Document extract section start

It’s a tempting argument in part because Uber seems uniquely vulnerable to boycotts: It collects fees directly from its users, unlike its tech-industry peers, which tend to wring value out of their users by selling ad space. That’s part of why this past January’s #DeleteUber outrage scared the company. But the #DeleteUber campaign also demonstrates the limits of the vote-with-your-wallet model. Despite the loss in users, Uber’s numbers kept going up; it added more riders than it lost in the same period, and continues to do so even as more of its internal toxicity bubbles to the surface.

To some extent, this is because Uber acts like a commodity business: It competes with Lyft and other rivals almost entirely on price. As United Airlines will tell you, transport businesses are pretty invulnerable to controversy; even the most morally righteous consumers tend to buy the cheapest plane tickets available. Right now, Lyft and Uber cost roughly the same, and in the categories in which they’re competing — like wait time — the effects of Uber’s enormous and essentially unstoppable network give it a significant edge.

But even that hides the real problem with attempting to leverage consumer power against Uber. The vote-with-your-wallet equation seems simple: If fewer people take rides on Uber, the company won’t make money, and it will be forced to change. The thing is, though, Uber doesn’t actually make money right now in the first place. Uber’s business is perpetually, wildly unprofitable, and its rides are cheap because it uses investor cash to subsidize them. (In the Financial Times, Izabella Kaminska has persuasively argued that Uber is essentially a transfer of wealth, from rich investors and overworked drivers to the middle-class passengers who enjoy below-market prices on their taxi rides.)

Because of the structures of Silicon Valley and venture capital, its users don’t hold direct financial power over Uber. Uber has billions of dollars in cash not because it has collected money from users, but because it has convinced deep-pocketed investors to shell out in exchange for a stake in the company. Sure, Uber needs to maintain a certain level of use — but for the most part, Uber’s drive to keep bringing in new customers is so it can have a bigger y-axis to show investors. As with many cash-burning start-ups, consumer power is real, but it’s indirect, and boycotts can be mitigated with a new influx of cash from investors. Even if Uber’s user base slowed, it’d still have billions left to operate with.

Document extract section end
Supplied material section start

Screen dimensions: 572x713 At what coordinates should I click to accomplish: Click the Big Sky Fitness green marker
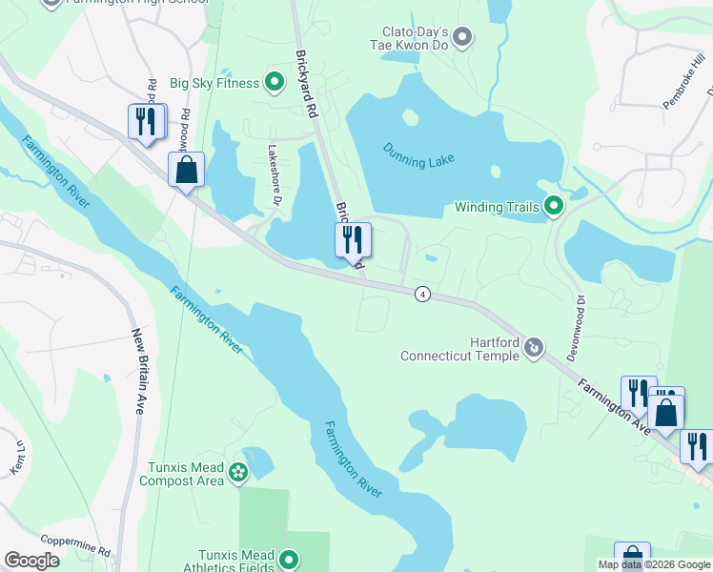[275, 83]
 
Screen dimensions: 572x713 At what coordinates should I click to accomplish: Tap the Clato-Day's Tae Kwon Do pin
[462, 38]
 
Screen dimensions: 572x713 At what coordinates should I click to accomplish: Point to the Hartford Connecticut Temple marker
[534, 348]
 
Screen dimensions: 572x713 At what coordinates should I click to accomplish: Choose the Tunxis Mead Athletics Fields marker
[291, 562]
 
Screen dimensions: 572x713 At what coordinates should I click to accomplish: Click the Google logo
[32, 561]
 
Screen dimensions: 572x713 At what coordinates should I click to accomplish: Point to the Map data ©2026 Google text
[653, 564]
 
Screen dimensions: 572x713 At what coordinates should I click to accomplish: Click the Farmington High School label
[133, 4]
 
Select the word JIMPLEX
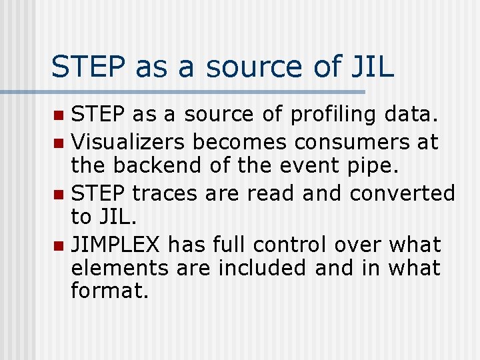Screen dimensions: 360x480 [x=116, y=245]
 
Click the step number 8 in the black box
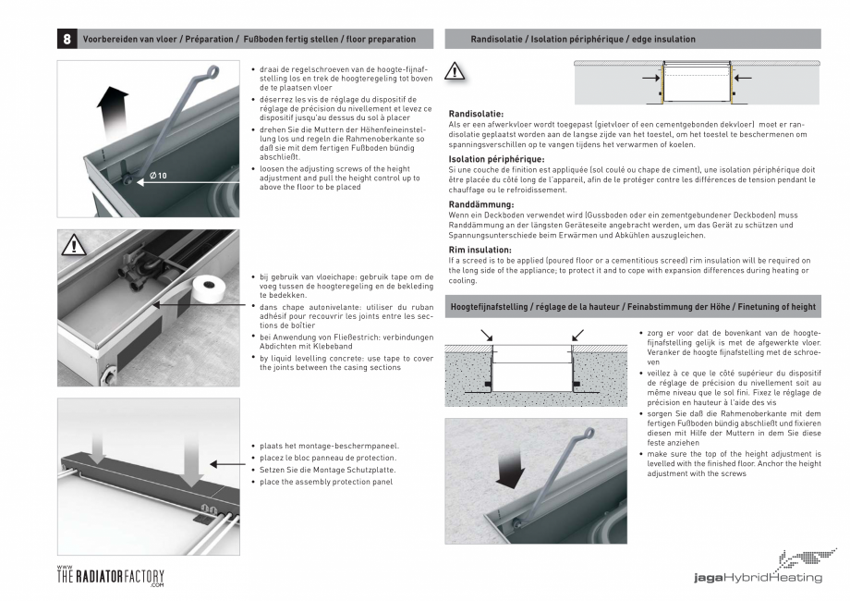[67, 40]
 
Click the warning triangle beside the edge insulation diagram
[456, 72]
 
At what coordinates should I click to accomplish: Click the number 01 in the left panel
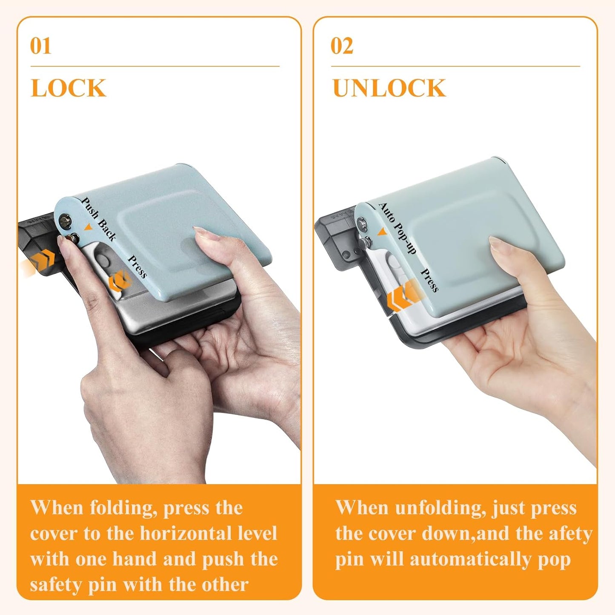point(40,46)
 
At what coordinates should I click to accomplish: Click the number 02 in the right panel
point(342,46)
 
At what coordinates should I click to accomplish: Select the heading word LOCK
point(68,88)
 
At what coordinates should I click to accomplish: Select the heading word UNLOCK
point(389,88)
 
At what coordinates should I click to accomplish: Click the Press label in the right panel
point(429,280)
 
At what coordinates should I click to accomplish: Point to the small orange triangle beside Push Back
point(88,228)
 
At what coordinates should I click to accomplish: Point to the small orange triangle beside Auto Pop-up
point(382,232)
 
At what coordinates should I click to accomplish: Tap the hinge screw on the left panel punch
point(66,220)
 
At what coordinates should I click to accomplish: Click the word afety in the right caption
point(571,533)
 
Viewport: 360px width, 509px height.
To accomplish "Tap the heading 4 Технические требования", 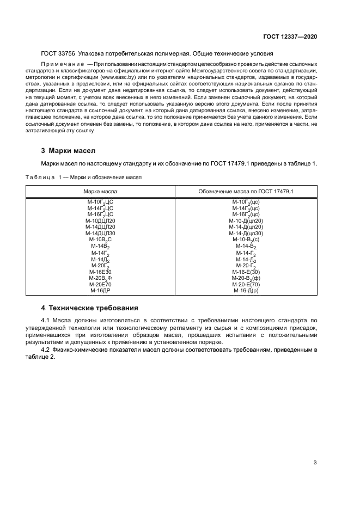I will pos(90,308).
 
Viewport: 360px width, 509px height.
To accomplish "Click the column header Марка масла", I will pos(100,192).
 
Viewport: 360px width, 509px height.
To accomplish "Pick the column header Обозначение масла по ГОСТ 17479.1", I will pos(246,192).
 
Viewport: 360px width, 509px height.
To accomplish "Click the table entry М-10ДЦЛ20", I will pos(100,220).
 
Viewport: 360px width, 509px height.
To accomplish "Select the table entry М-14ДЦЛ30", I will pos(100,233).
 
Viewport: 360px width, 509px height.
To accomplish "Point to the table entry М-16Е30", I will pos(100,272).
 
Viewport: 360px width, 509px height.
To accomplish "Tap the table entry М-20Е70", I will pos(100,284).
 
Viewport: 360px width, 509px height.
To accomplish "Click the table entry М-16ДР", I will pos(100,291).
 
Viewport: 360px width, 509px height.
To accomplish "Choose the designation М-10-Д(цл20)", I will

Supplied material section end
Supplied material section start

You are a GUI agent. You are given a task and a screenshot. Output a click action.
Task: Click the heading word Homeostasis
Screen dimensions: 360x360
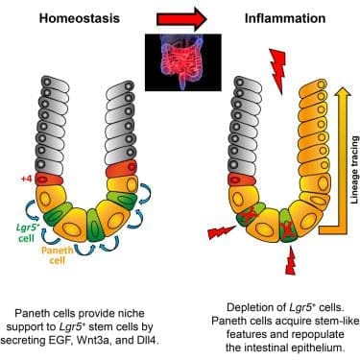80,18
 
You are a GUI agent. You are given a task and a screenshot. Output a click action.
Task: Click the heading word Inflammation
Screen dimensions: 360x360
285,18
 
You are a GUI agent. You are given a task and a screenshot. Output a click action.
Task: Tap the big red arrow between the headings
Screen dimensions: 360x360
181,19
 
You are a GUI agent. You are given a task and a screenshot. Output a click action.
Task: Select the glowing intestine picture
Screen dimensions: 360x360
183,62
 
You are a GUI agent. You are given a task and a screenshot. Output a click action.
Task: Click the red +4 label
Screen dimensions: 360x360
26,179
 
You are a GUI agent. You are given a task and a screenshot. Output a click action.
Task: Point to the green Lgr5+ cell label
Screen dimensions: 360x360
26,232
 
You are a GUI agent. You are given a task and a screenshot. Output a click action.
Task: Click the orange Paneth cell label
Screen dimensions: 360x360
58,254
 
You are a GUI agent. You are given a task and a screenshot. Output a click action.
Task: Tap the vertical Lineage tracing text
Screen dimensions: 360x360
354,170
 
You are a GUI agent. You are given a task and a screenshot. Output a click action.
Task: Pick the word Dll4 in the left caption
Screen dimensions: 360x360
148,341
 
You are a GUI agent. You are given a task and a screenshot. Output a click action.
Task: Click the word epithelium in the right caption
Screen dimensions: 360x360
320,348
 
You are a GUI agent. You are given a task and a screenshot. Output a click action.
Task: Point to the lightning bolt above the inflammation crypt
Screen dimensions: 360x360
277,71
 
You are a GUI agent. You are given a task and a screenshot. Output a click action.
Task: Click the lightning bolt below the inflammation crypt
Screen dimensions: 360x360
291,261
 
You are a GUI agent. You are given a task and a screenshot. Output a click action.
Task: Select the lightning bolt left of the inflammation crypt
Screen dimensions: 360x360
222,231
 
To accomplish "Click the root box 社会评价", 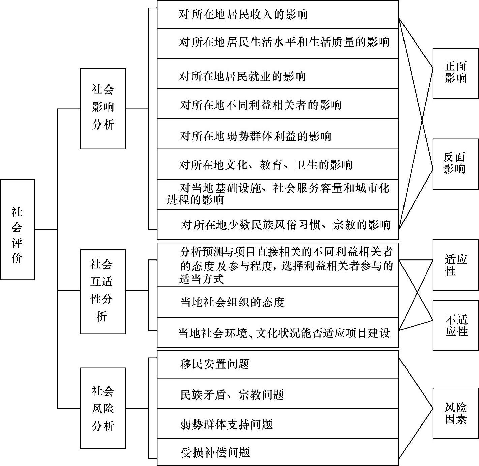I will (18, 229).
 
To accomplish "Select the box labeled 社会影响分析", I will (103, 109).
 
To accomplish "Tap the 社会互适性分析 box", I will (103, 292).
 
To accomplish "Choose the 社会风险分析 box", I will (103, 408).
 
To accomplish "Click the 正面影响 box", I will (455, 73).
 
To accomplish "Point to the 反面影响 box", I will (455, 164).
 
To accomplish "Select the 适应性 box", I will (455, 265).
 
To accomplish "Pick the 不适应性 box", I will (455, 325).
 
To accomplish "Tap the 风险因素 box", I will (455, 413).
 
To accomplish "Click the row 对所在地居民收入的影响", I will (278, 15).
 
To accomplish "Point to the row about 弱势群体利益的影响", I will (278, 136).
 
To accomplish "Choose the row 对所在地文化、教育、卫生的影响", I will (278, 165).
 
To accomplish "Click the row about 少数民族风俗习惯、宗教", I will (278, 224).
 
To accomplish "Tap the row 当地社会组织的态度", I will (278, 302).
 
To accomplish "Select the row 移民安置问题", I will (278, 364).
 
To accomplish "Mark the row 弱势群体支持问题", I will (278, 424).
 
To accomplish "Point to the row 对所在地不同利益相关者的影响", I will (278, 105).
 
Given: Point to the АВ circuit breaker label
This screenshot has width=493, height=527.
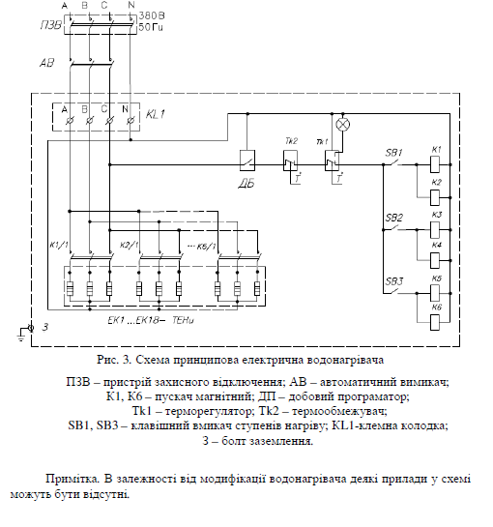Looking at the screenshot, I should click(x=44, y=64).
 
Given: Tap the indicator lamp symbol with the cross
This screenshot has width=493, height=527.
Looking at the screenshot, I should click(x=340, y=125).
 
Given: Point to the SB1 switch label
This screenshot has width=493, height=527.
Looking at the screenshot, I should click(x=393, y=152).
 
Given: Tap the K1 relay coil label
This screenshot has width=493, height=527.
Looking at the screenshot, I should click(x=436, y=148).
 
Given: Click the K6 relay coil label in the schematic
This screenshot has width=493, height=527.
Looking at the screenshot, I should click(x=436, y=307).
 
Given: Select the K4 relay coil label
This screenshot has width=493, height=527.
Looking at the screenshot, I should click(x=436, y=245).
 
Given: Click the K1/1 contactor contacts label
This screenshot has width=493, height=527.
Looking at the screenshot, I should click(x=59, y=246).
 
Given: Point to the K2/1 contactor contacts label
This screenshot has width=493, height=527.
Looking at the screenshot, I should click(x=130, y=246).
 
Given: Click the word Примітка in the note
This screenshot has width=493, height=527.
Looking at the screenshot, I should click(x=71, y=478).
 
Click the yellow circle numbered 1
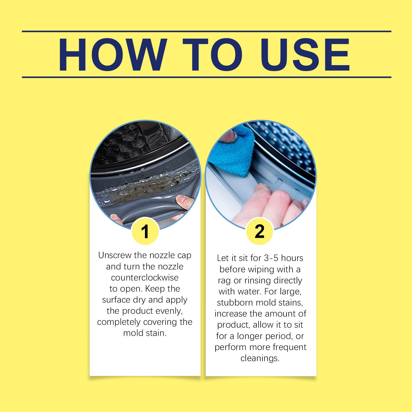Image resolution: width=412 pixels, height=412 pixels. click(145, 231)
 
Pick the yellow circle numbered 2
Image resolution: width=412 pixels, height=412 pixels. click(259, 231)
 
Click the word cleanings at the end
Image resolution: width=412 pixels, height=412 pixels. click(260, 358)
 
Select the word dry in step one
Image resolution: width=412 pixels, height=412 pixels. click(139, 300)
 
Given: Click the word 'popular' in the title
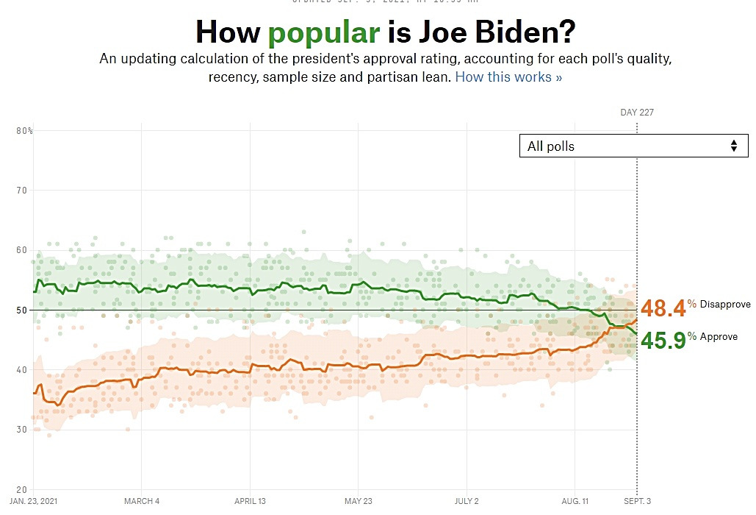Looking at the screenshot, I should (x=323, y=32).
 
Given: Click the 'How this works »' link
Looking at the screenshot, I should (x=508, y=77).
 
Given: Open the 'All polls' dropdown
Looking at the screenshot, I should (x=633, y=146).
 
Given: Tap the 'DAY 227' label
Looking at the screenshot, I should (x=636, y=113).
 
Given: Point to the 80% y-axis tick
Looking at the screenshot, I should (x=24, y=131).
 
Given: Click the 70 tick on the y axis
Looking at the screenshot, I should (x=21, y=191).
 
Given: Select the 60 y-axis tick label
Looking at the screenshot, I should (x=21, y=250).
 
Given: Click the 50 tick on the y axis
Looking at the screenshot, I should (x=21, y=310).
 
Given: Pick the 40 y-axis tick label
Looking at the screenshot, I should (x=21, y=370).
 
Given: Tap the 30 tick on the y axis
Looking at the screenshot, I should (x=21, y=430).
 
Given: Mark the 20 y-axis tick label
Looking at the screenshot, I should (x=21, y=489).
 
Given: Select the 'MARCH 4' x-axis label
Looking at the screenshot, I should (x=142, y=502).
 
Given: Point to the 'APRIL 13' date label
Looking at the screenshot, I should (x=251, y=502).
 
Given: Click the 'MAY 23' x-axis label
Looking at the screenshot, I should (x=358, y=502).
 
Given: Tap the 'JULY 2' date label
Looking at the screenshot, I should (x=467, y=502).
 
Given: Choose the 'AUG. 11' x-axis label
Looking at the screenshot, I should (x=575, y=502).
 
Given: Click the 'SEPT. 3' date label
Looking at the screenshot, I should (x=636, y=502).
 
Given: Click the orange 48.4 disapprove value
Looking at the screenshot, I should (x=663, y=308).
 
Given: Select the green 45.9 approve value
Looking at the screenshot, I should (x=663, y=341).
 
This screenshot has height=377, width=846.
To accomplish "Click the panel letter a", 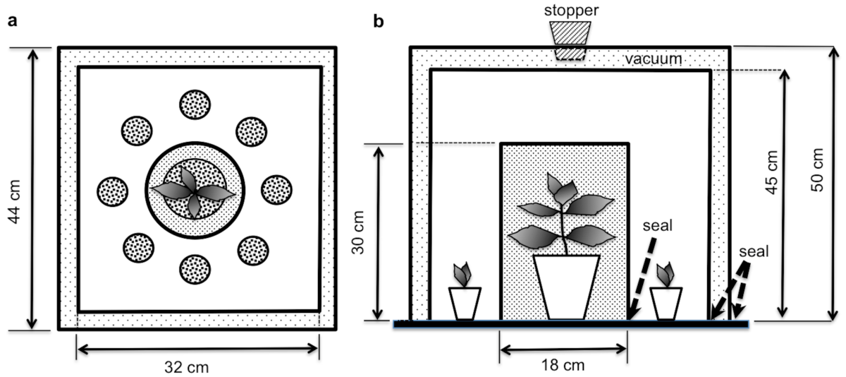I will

Supplied material section end
Supplied material section start

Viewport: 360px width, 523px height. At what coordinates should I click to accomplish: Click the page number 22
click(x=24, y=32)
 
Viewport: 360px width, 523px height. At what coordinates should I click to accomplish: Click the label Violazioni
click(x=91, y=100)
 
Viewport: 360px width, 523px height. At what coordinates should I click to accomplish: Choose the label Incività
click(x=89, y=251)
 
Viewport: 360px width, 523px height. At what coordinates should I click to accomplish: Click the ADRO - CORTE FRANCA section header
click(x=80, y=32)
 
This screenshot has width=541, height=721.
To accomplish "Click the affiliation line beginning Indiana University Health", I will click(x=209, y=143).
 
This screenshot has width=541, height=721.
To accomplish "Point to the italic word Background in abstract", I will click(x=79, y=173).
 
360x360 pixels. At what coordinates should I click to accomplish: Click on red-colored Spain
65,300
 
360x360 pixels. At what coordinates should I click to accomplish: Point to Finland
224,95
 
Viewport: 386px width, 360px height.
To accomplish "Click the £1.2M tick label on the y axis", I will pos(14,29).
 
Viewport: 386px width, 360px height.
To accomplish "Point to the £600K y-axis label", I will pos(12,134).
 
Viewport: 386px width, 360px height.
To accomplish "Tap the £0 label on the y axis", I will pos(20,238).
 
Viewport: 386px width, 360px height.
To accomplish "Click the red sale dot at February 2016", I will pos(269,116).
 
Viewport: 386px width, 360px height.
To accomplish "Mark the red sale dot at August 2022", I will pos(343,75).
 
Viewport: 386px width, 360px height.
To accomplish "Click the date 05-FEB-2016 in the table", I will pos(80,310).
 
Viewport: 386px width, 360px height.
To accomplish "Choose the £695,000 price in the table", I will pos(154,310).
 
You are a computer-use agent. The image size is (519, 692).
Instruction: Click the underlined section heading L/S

Supplied material section end

◆ Task instructions ◆
[1] How would the text on Uber and consumer boycotts read starting with "To some extent, this" and going on through "a significant edge." if you rename "Lyft" as "Via"?
[2] Answer these about the text on Uber and consumer boycotts:
(a) Which airline is cited to show that transport businesses shrug off controversy?
(b) In what publication did Izabella Kaminska make her argument about Uber?
(c) What does Uber use to subsidize its cheap rides?
[3] Can you resume the text on Uber and consumer boycotts from the point where it stops?
You won't need any of these entries.

◆ Answers for this exercise ◆
[1]
To some extent, this is because Uber acts like a commodity business: It competes with Via and other rivals almost entirely on price. As United Airlines will tell you, transport businesses are pretty invulnerable to controversy; even the most morally righteous consumers tend to buy the cheapest plane tickets available. Right now, Via and Uber cost roughly the same, and in the categories in which they’re competing — like wait time — the effects of Uber’s enormous and essentially unstoppable network give it a significant edge.

[2]
(a) United Airlines
(b) The Financial Times
(c) Investor cash

[3]
The “just don’t use Uber!” argument — which I have personally tried to live by for years — is also, in 2017, unrealistic for many. It’s an easy argument to make if you live in a city with a bustling public-transit system (even New York’s subway, which craps the bed on an hourly basis). But for many markets that Uber serves, including its home base of San Francisco, public transportation is lacking, and taxi services — which don’t have millions of dollars in tech-focused investment — can’t match Uber’s prices or convenience. In some towns, Uber has partnered with local governments to offer “last mile” service to and from public-transit hubs like train stations. Part of the reason that it subsidizes rides so heavily, in order to keep costs down, is so that people become reliant on the service. “Don’t use Uber” doesn’t mean “take the bus,” it means “budget time for 45 minutes on foot.”

Manjoo, to his credit, recognizes this: “There’s a lot at stake,” he writes. “Ride-sharing, as an industry and a civic utility, is too big an idea to be left to a company like the one Uber is now. The company that wins this industry is bound to become one of the world’s most powerful corporations.” Uber’s cynical play is to burn through investor cash until it can leverage autonomous-driving technology to become what is effectively a privately owned public-transit operation. The response to Uber’s corporate malfeasance should not be to deny Uber your business in the hopes of awarding the ultimate prize to Lyft, itself no pure innocent — it should be to use civic power to ensure that the future of transportation lies in the hands of an organization committed to fairness and justice for its employees and its users. And that means, of course, calling your elected representatives, educating yourself about local politics, and voting with your ballot, not your wallet.